▶ **WORK INSTRUCTIONS**
Look below for the line containing "Click the flag icon beside From (2022)"; from there through the line containing "The image size is (999, 560).", both lines included, please set down each line exactly and nothing else.

▶ **INPUT RECORDS**
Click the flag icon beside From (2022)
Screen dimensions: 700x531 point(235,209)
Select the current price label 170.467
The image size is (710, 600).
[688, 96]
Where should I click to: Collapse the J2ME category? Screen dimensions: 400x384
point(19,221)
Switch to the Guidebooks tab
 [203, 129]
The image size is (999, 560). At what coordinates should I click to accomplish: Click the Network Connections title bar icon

* * *

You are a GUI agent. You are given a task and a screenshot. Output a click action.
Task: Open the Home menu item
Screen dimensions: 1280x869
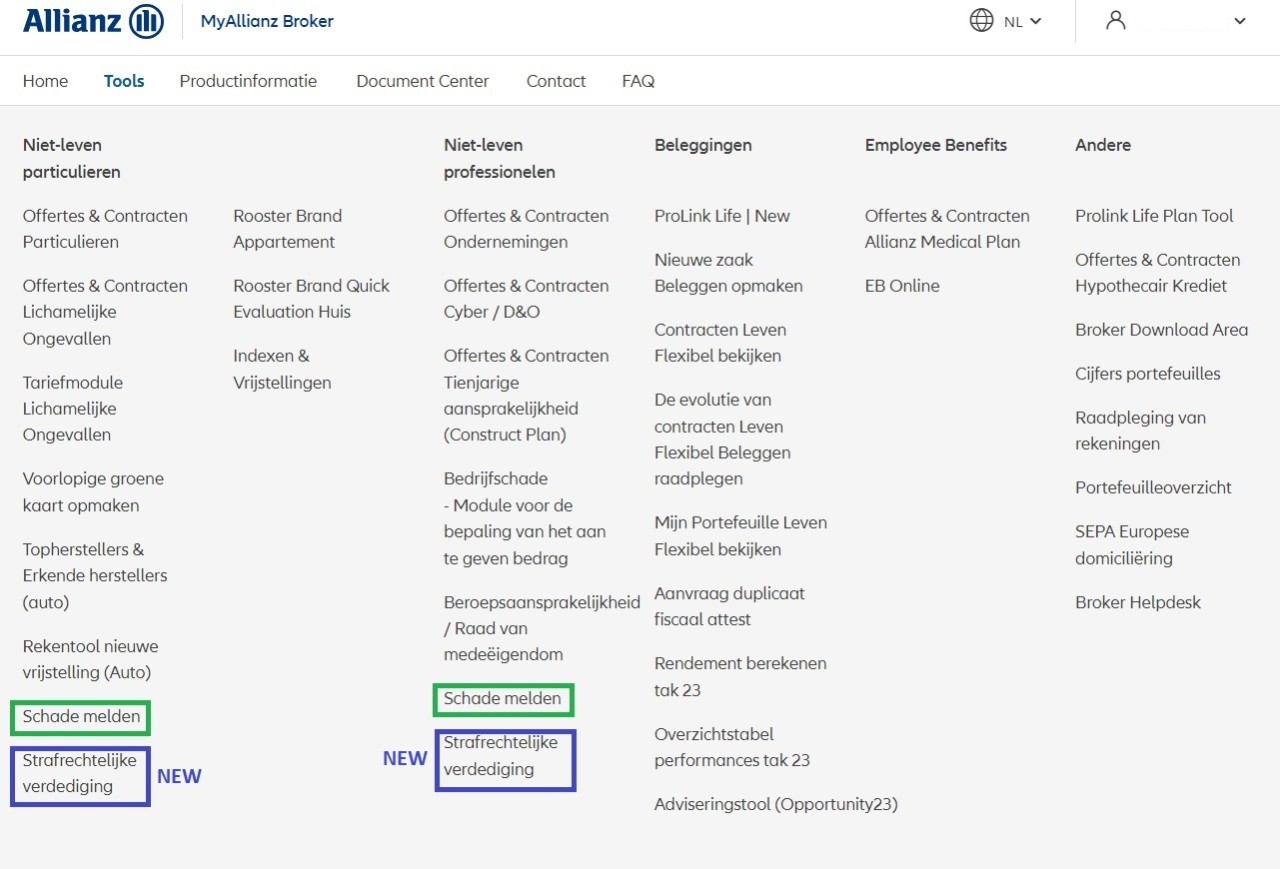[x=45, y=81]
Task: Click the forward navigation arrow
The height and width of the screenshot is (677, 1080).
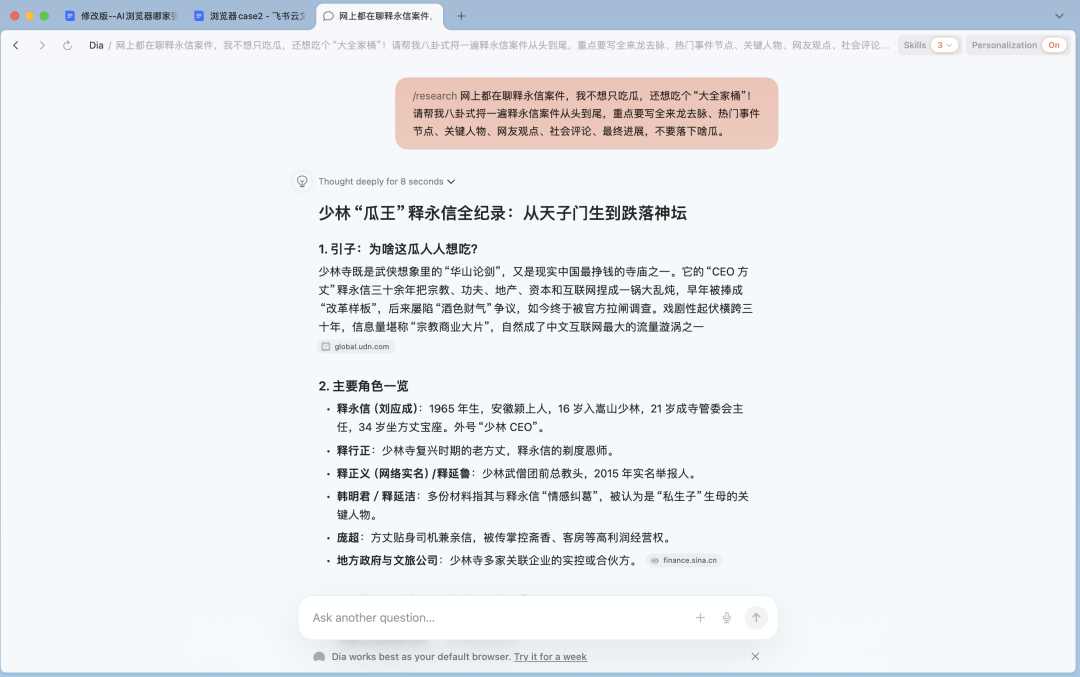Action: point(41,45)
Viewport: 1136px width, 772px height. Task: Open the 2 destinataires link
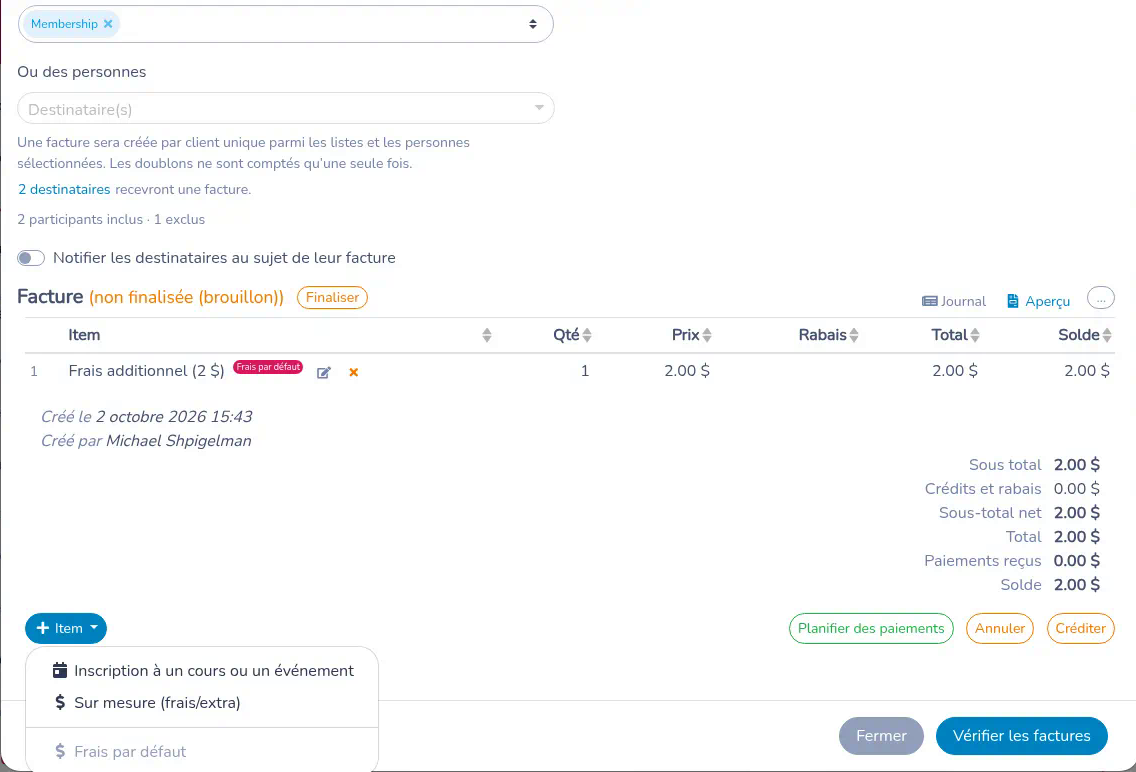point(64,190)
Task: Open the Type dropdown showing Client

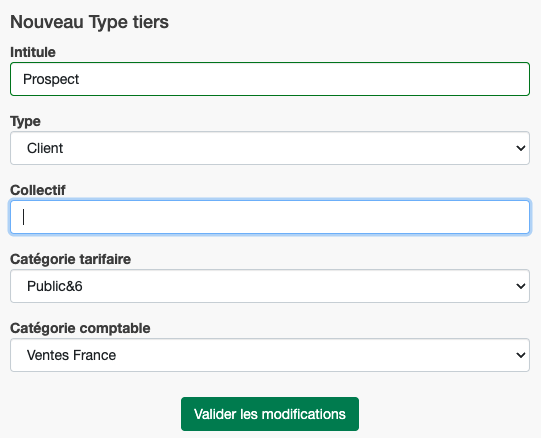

▶ **TASK RESPONSE**
Click the flag icon beside From (2022)
Screen dimensions: 700x531 point(235,209)
Select the current price label 170.467
The image size is (710, 600).
[688, 96]
Where should I click to: Collapse the J2ME category? Screen dimensions: 400x384
point(19,221)
Switch to the Guidebooks tab
 [203, 129]
The image size is (999, 560). At what coordinates should I click to accomplish: Click the Network Connections title bar icon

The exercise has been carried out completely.